■ **Excerpted text**:
------------
2015-10-30 Thread ron minnich
Possibly an appendix defining coreboot leadership would help.



On Fri, Oct 30, 2015 at 9:51 AM Martin Roth  wrote:

> Hi Alex,
>   Thanks for voicing your concerns.  I do think that most of the
> issues you bring up are handled, or aren't as big issues you make them
> out to be.  As always, I could be wrong, so I'd again invite others to
> give their opinions.  I've tried to address your issues below.
>
> > ... the "maintainer" is given almost absolute veto power
> > in all matters relating to that code.
> ...
> > There are also no responsibilities defined for a "maintainer", despite
> > such person being given near-inter-stellar of power.
> I did try to define maintainers in the document:
> * Try to coordinate with platform maintainers when making changes to
>   platforms. The platform maintainers are the users who initially pushed
> the
>   code for that platform, as well as users who have made significant
> changes
>   to a platform. To find out who maintains a piece of code, please use
>   util/scripts/maintainers.go or refer to the original author of the code
> in
>   git log.
------------
Could you continue the coreboot mailing-list thread about maintainers, picking up right after its last line?

■ **Source material**:
------------
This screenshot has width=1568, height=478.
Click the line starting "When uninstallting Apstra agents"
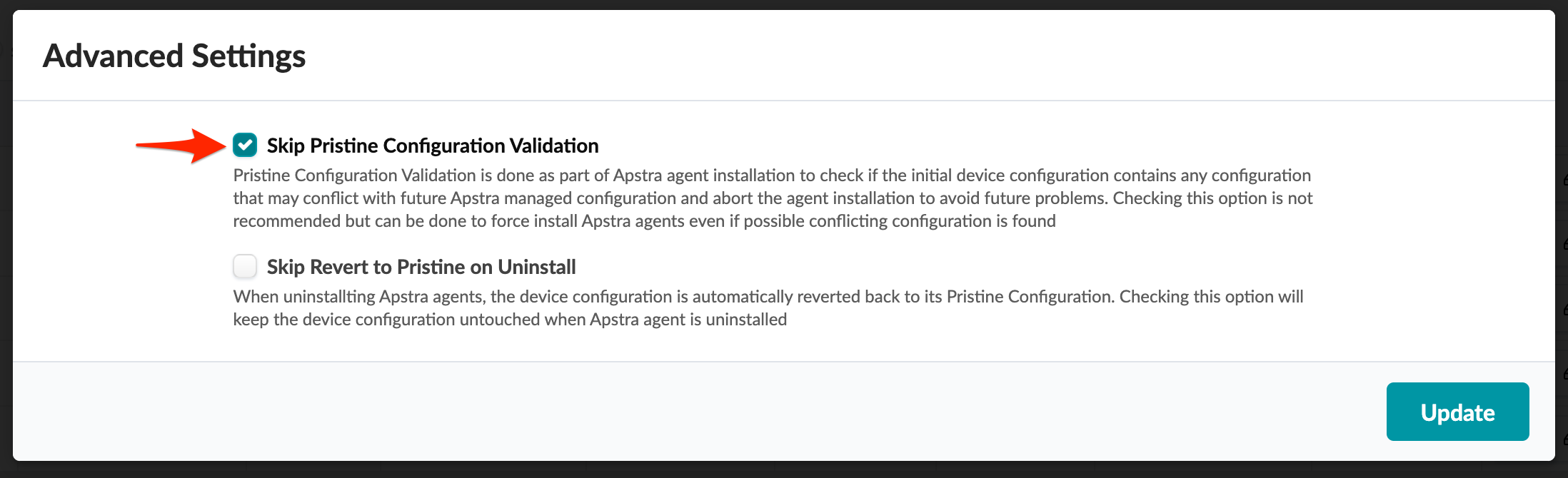pos(768,297)
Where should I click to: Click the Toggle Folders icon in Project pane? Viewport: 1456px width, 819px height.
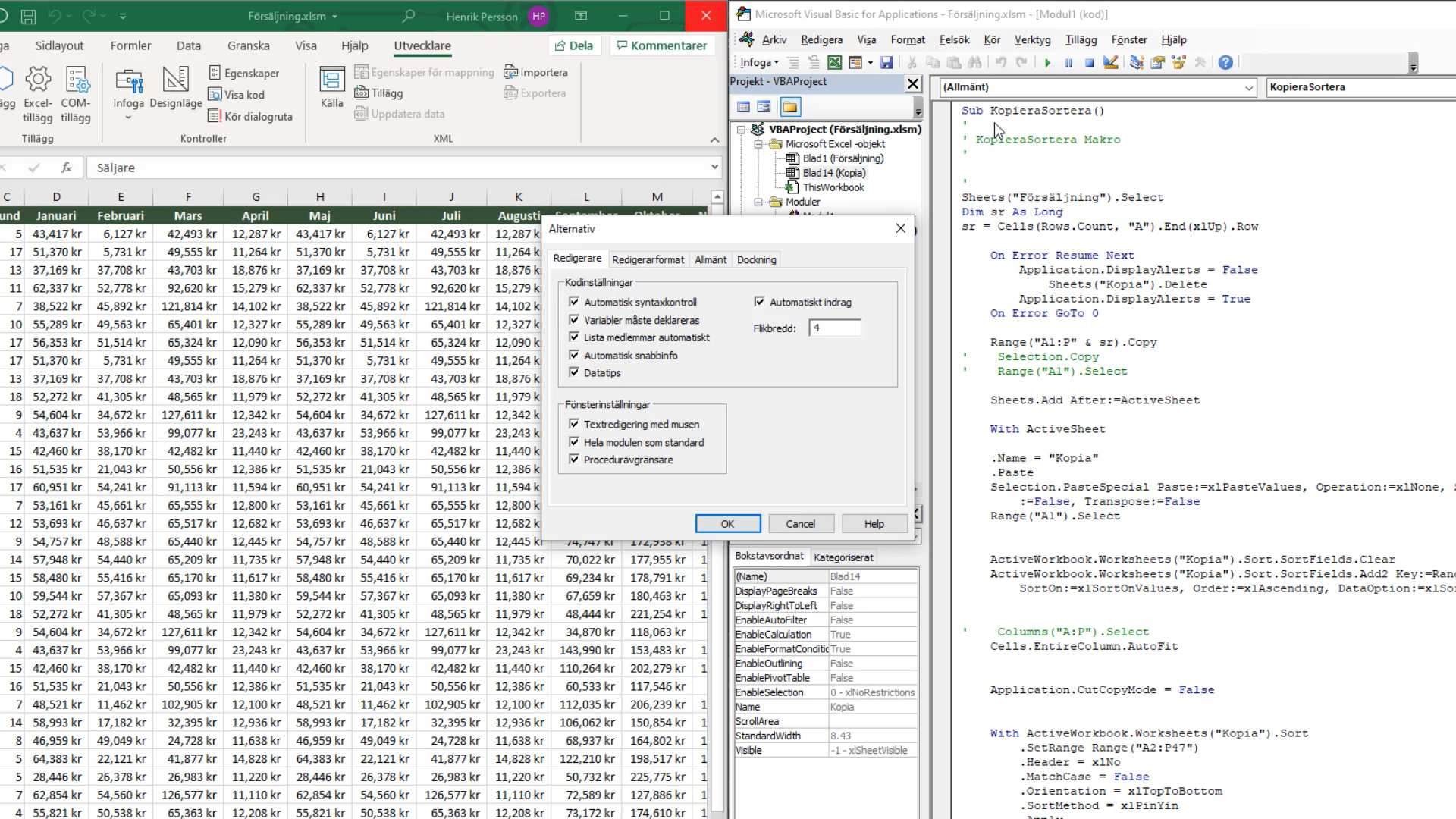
------------
■ **Response**:
> I'm not certain how "Try to coordinate" is being read as "almost
> absolute veto power" or "near-inter-stellar of power".
>
> >  Concerns from external reviewers often get
> > ignored or brushed off as "don't care".
> This is absolutely addressed by these three guidelines:
> * Respond to anyone who has taken the time to review your patches.
> * If there have been comments or discussion on a patch, verify that the
>   comments have been addressed before giving a +2.
> * If there is still ongoing discussion to a patch, try to wait for a
> conclusion to the discussion before submitting it to the tree.
>
> >  I've seen plenty of cases where patches have been -2'd
> > by w...@g.com until other @g.com patches were merged, only for the -2 to be
> > removed once it was on the contributor to rebase his work.
> I haven't seen this, but if you see a situation where you feel like
> someone is being treated unfairly, please bring it to the attention of
> the coreboot leadership or post something to the mailing list.
>
> > This then creates another significant issue: the bar for contributions
> > from such teams is very low, while anyone else experiences a much higher
> > bar. This has many times resulted in sub-optimal code being merged, and
> > great contributions getting delayed and abandoned.
> Again, I feel like if you comment on these patches, the rules above
> should handle these issues.  And again, if you feel like something is
> unfair, bring attention to it.
>
> > ...  Raptor Eng. was asking around $15000 to upstream ...
> > All of a sudden, we've made coreboot a very expensive
> > project to support.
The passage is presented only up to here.